Während Fromm über eine Aktenvernichtungsaktion im eigenen Hause stolperte und sich für nicht verfolgte Hinweise des italienische Staatsschutzes "AISI" über die (Zitat) "...Existenz eines Netzwerks militanter Neonazis" im Zusammenhang mit dem in Haft sitzenden "NSU"-Unterstützer Ralf Wohlleben verantworten musste, traf es seinen Thüringer Kollegen Sippel nach monatelanger massiver Kritik zur Nicht-Aufdeckung der Neonazi-Terrorzelle, nachdem Thüringens Innenministers Jörg Geibert erklärt hatte, dass "der Verfassungsschutzpräsident nicht mehr das Vertrauen des Parlaments" habe. Ob auch der kürzlich erfolgte Rücktritt "aus persönlichen Gründen" von Nordrhein-Westfalens Verfassungsschutz-Chefin Mathilde Koller etwas mit der "V-Affäre" zu tun hat, ist nicht bekannt. Spekuliert wird laut dem Magazin FOCUS, Koller sei wegen Unstimmigkeiten mit NRW-Innenstaatssekretär Krüger gegangen.
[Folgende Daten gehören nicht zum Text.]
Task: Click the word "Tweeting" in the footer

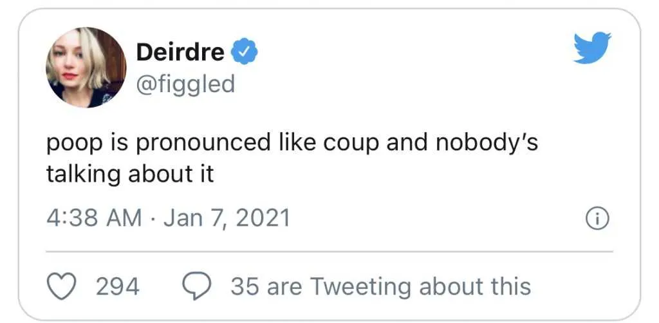Action: point(362,287)
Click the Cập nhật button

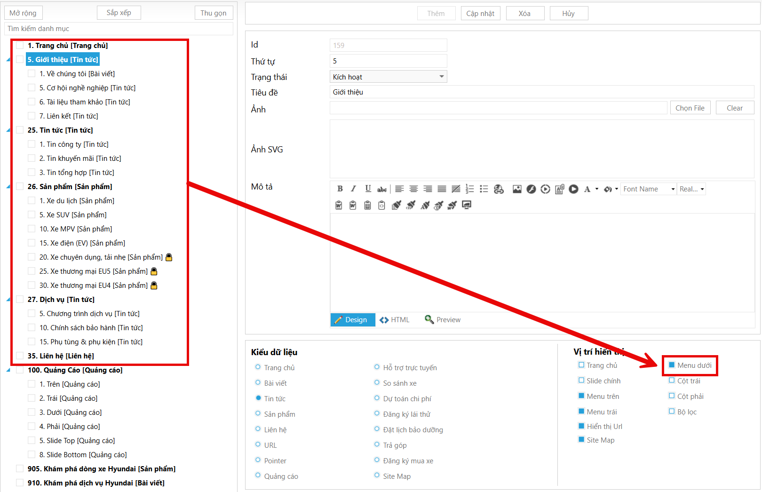point(480,14)
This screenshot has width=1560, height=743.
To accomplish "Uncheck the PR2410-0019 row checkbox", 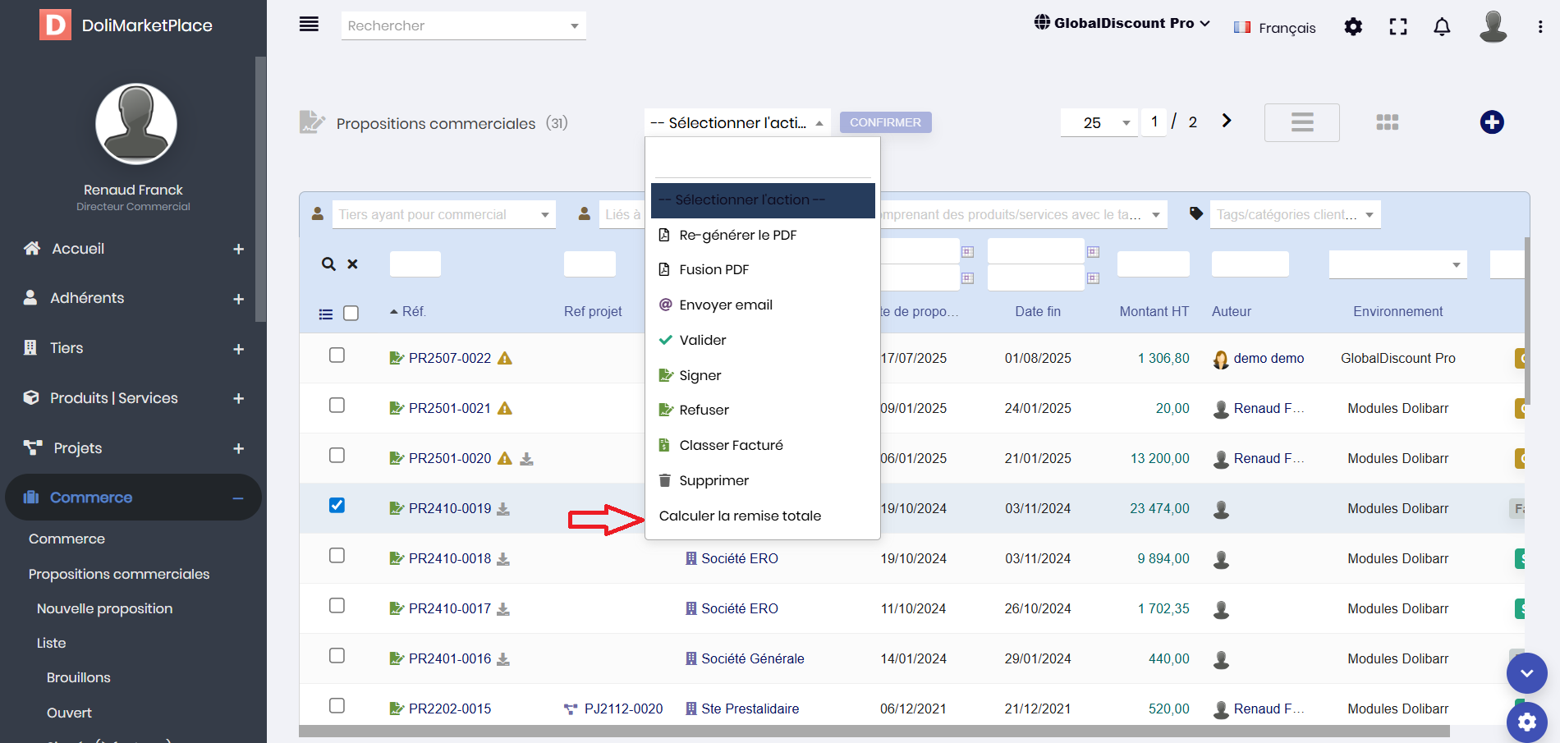I will [x=337, y=506].
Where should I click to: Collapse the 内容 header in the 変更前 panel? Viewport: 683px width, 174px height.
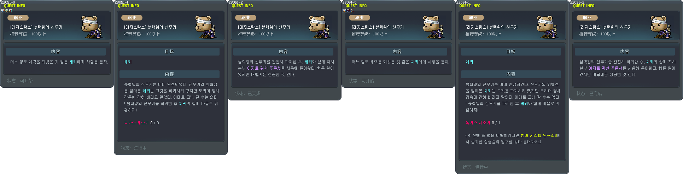[x=56, y=52]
In Sachsen war es, so Innenminister Ulbig, das "eklatante Fehlverhalten einzelner Mitarbeiter des sächsischen Verfassungsschutzes", das den Leiter des sächsischen Landesamtes  zu Fall brachte. Nach Ulbigs Worten seien erst jetzt Protokolle einer Telefonüberwachung zu den untergetauchten Neonazis Böhnhardt, Mundlos und Zschäpe von Ende 1998 aufgetaucht. Bislang hatte der Minister beteuert, dass Sachsen alle Dokumente veröffentlicht habe. Was genau in den Protokollen festgehalten wurde, ließ Ulbig allerdings offen. Es sei für ihn jedoch unglaublich gewesen, so der Innenminister, dass im Landesamt noch weitere Protokolle dieser Überwachung existierten.

Gegen Mitarbeiter des sächsischen Verfassungsschutzes seien, so Ulbig heute vor dem sächsischen Landtag, unverzüglich disziplinarische Schritte eingeleitet worden. Boos bedaure diesen Vorfall zutiefst und sei tief enttäuscht, berichtete der Minister. Der Behördenleiter habe ihm daraufhin erklärt, unter diesen Umständen könne er das Amt nicht mehr mit dem gebotenen Vertrauen weiter führen.

Mehrere sächsische Oppositionspolitiker halten allerdings diese Begründung des Minsters für (Zitat) "zu schwach" um alleine die sofortige Entlassung des Leiters des sächsischen Landesamtes für Verfassungsschutz zu erklären. Es müsse wohl noch andere Gründe gegeben haben, die der Öffentlichkeit erst zukünftig bekannt werden würden, sagte eine Landtagsabgeordnete der Linkspartei. Im Zusammenhang mit der heutigen Entlassung war sogar von einem "Bauernopfer Ulbigs" die Rede.